*What is expected*: Give every entry again, word for word.

*Dataset records*:
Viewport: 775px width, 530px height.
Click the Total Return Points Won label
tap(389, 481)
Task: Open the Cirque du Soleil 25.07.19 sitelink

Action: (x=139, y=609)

*Response area*:
Viewport: 775px width, 530px height.
Click the Total Return Points Won label
tap(389, 481)
Task: Open the Cirque du Soleil 25.07.19 sitelink

Action: (x=139, y=609)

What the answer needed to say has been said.